[[ RECORDS SHOWN, beginning ]]

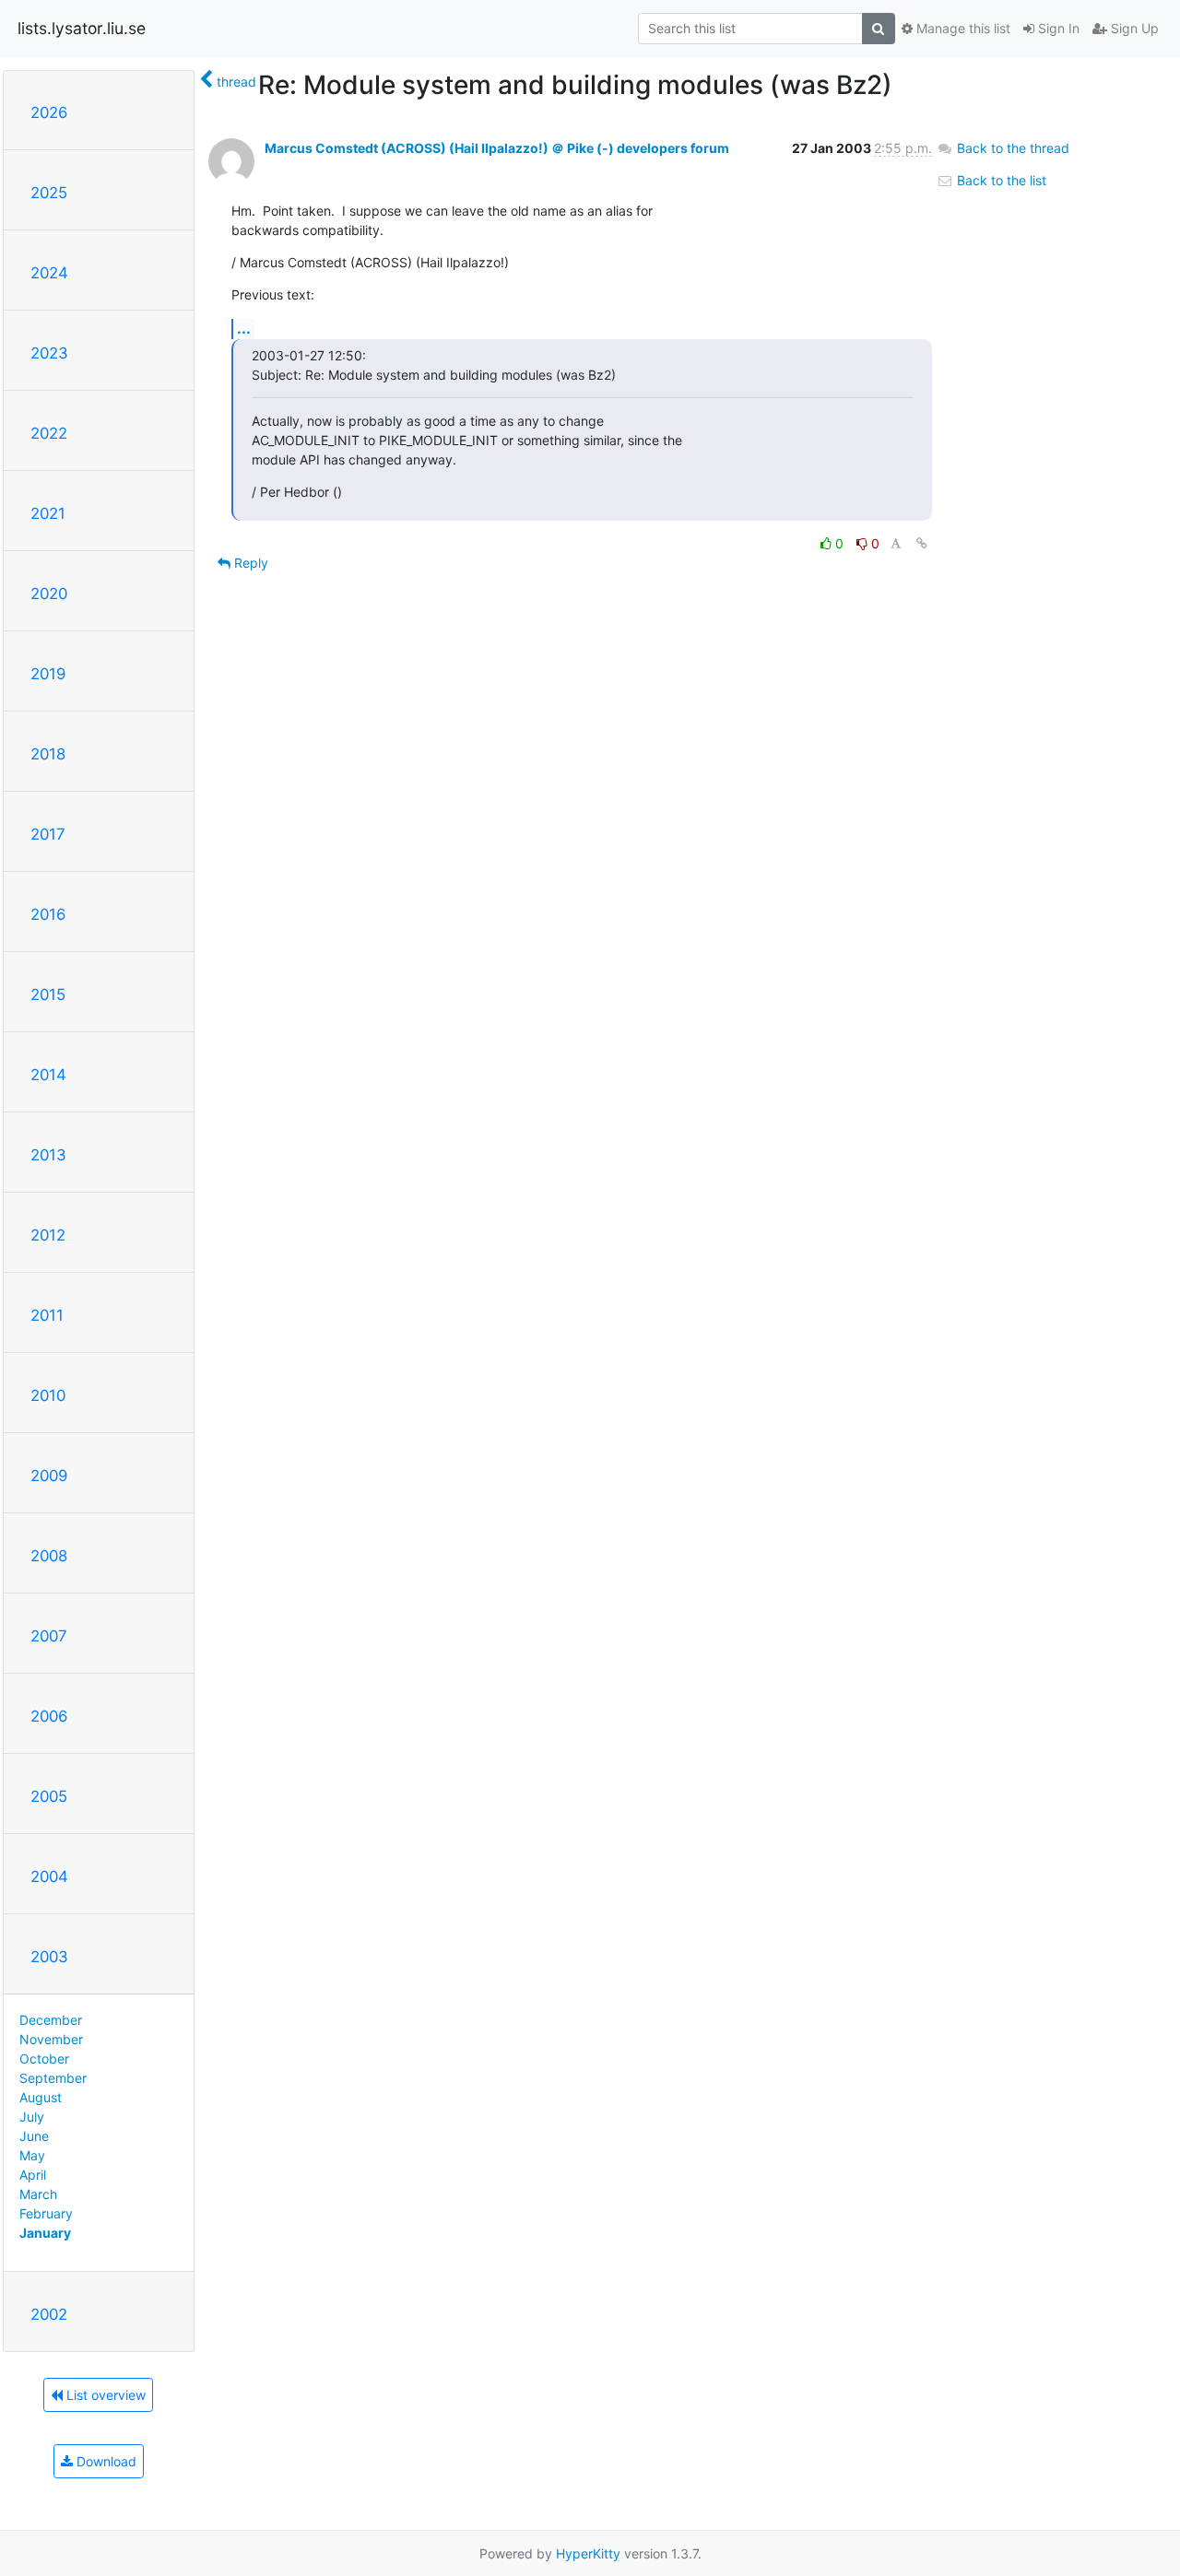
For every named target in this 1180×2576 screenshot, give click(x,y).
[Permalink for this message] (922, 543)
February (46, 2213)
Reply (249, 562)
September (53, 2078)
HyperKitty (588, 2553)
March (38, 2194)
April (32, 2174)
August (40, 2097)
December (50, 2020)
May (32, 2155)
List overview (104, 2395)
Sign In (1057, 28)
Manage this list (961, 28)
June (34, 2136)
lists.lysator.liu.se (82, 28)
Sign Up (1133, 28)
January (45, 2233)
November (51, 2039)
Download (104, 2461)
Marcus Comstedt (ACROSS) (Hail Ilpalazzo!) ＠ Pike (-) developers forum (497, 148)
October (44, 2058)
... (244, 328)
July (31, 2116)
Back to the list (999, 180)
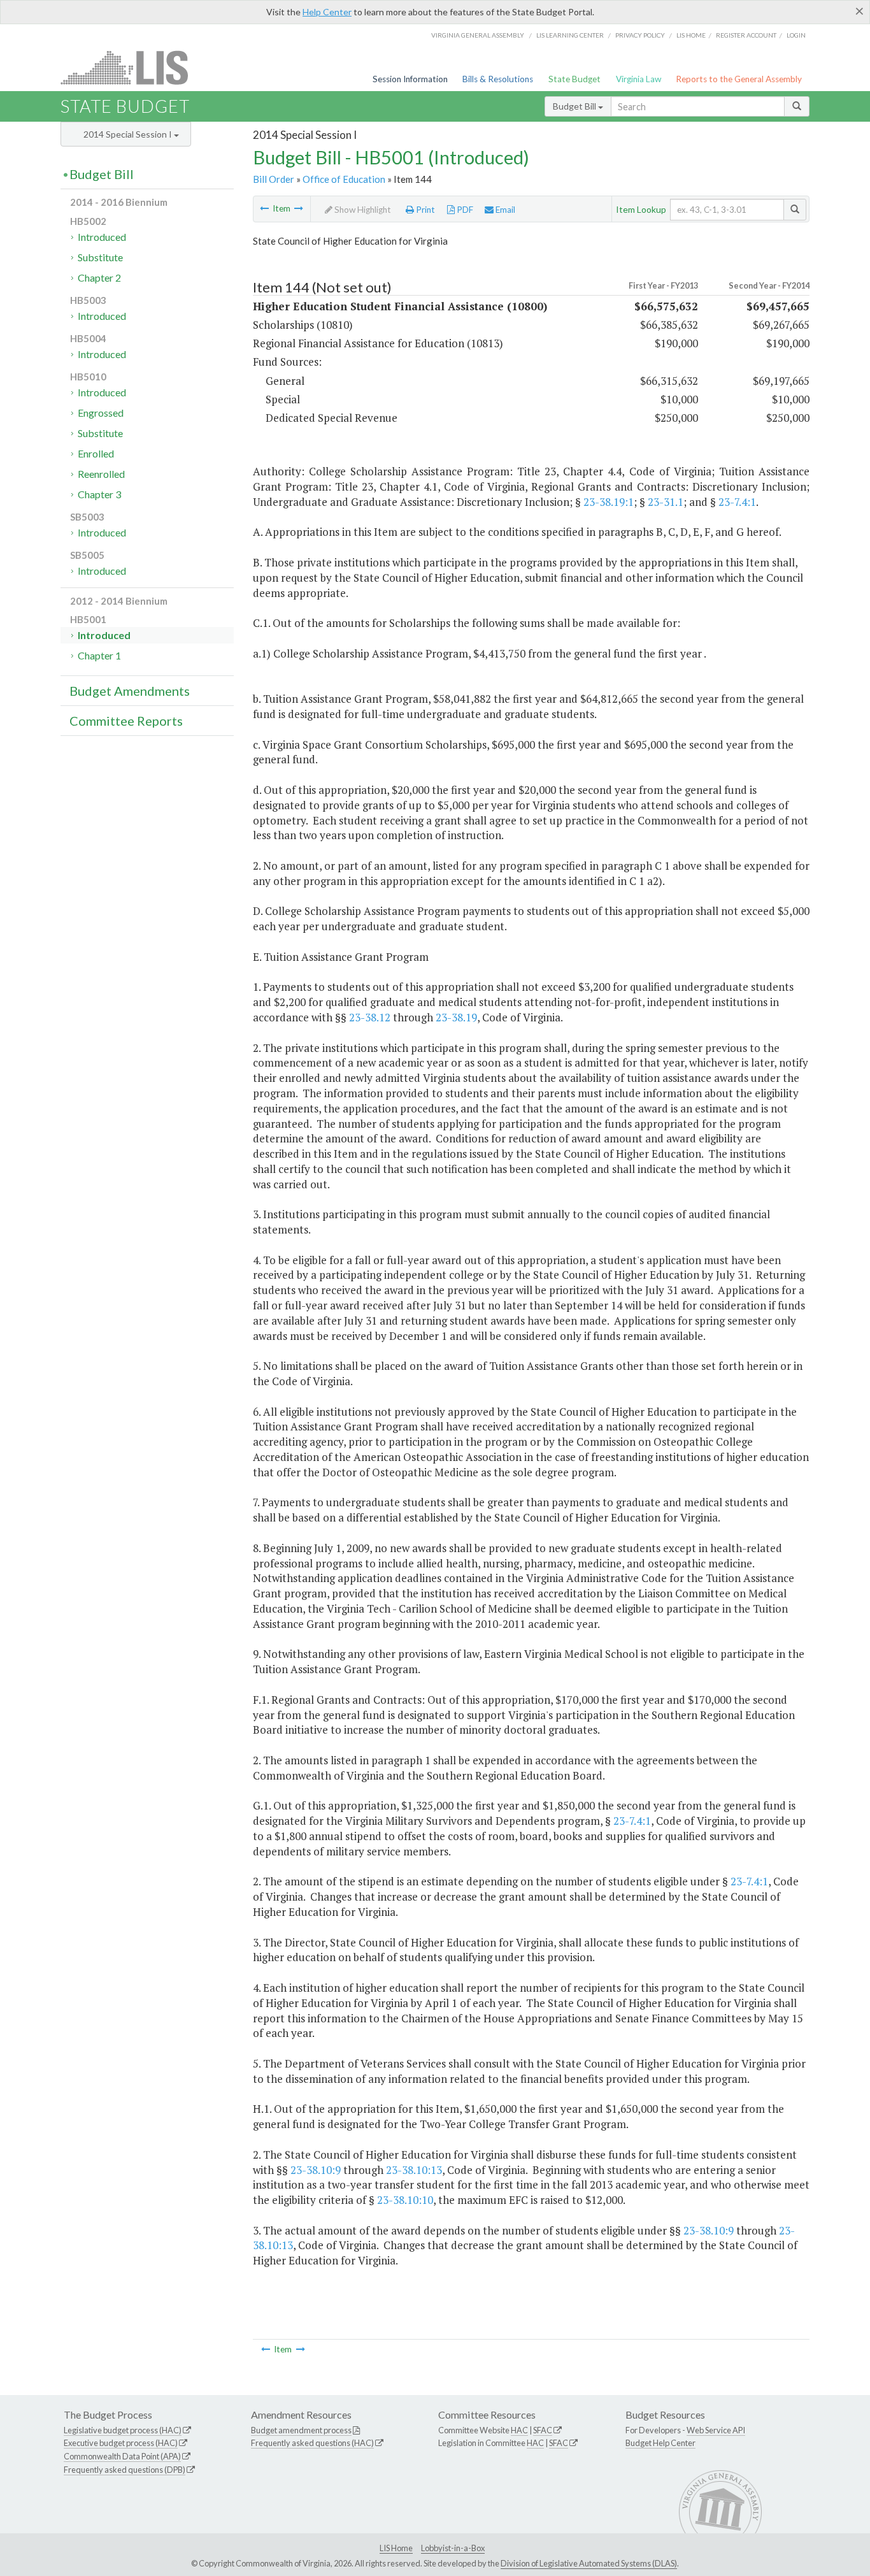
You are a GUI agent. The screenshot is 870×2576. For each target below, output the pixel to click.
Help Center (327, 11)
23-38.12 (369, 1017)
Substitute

[[ RECORDS SHOWN, end ]]

**WORK TO BE COMPLETED:** Using the entries above, return each line in which the word "this" occurs.

**TASK ANSWER:**
For every named target in this 1180×2576 screenshot, give click(x,y).
[Permalink for this message] (922, 543)
Manage this list (961, 28)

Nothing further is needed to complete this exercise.